特急(ワイドビュー)しなの号の普通車指定席の往復と、JR線フリー区間内の普通列車・特急列車の普通車自由席が乗り降り自由になる。また、6,000円分のバス・タクシーなどのチケットや観光施設の入場券も付く。
発売期間
通年
利用開始日
通年(12月28日~1月6日、4月27日~5月6日、8月11~20日を除く)
有効期間
利用開始日から3日間
ねだん
名古屋市内出発 1人用9,200円、2人用12,200円、3人用15,200円、4人用18,200円
天龍峡周辺を1週できる遊歩道は約1時間のコース。吊り橋から見る渓谷美は圧巻だ
周囲を山々に囲まれた飯田線ならではの景色。車窓からの紅葉だけでも十分満足できる
日本三大東照宮の一つ、鳳来山東照宮の境内には、樹齢約400年の杉のほか広葉樹が茂る
南信州の伊那路のある飯田線沿線は、駒ヶ根の千畳敷(せんじょうじき)カールや飯田の天龍峡、愛知県新城市のシンボル・鳳来寺山(ほうらいじさん)など、絶景紅葉スポットが目白押し。期間限定の観光列車を利用し、おトクに紅葉を楽しもう。

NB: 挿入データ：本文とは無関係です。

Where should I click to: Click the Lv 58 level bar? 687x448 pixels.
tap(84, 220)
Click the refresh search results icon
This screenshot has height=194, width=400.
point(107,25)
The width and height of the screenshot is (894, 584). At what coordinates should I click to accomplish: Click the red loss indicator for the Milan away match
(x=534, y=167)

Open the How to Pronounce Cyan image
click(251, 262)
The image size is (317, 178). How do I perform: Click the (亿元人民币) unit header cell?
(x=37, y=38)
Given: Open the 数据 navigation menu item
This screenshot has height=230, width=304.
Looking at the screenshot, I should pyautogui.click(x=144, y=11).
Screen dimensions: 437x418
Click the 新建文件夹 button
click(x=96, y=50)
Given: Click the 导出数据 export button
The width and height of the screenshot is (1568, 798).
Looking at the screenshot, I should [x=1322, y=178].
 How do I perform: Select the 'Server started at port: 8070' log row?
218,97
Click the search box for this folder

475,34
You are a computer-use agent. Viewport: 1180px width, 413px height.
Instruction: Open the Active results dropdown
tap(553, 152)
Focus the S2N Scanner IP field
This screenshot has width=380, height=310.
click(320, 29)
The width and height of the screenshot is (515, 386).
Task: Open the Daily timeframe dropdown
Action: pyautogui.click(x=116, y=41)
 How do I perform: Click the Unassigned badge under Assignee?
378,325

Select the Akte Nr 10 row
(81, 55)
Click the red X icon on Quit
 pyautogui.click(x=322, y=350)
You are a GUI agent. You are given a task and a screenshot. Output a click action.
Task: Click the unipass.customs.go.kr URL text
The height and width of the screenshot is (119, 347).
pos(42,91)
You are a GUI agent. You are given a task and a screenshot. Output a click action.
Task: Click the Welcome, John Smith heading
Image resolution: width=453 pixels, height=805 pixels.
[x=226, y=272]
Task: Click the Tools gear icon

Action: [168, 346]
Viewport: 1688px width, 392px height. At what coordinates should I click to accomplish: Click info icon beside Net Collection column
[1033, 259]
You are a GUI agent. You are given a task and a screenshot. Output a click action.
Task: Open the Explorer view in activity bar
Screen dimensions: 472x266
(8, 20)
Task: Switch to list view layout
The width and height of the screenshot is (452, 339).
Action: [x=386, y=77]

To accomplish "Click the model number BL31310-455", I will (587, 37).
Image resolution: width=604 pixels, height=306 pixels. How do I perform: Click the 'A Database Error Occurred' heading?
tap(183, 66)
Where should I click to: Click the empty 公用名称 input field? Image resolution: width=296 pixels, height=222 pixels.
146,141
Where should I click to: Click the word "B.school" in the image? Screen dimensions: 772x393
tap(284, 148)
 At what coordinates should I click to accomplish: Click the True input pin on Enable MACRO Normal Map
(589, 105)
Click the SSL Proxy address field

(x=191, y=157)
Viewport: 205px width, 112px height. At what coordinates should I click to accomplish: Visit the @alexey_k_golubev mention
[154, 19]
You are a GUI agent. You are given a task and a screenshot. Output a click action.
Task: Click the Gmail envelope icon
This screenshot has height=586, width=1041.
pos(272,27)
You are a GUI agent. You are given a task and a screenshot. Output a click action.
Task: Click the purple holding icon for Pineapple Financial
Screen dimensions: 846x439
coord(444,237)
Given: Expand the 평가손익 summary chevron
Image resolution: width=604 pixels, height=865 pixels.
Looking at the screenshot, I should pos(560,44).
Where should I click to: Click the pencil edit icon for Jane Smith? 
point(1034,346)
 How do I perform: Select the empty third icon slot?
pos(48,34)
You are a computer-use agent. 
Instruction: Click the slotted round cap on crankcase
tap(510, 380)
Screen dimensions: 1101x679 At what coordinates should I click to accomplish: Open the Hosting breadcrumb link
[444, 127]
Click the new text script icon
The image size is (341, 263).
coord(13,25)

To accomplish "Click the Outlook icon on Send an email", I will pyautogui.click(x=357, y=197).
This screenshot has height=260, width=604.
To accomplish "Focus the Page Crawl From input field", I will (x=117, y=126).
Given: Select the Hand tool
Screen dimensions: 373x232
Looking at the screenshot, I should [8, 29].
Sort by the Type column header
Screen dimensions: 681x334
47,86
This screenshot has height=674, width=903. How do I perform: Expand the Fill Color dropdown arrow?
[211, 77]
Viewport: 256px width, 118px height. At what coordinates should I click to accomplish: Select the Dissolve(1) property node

名古屋駅から豊橋駅を経て、伊那路に向かう飯田線。豊橋駅から為栗(してぐり)駅や金野(きんの)駅などの秘境6駅をめぐり天竜峡駅へ行く急行「飯田線秘境駅号」(10月30・31日、11月13・14日運行。全席指定)は、紅葉を見に行くのにぴったりな列車だ。車窓からは、紅葉の時期には「紅葉列車」と呼ばれるほど見事な秘境エリアの景色が堪能できる。豊橋駅構内で売っている「飯田線秘境駅オリジナル弁当」(1,000円)を買って、列車に乗り込むのもいい。天龍峡では、オレンジ色に染まった山と眼下に流れる天龍川を眺めながら、ゆったりと天龍峡遊歩道を歩きたい。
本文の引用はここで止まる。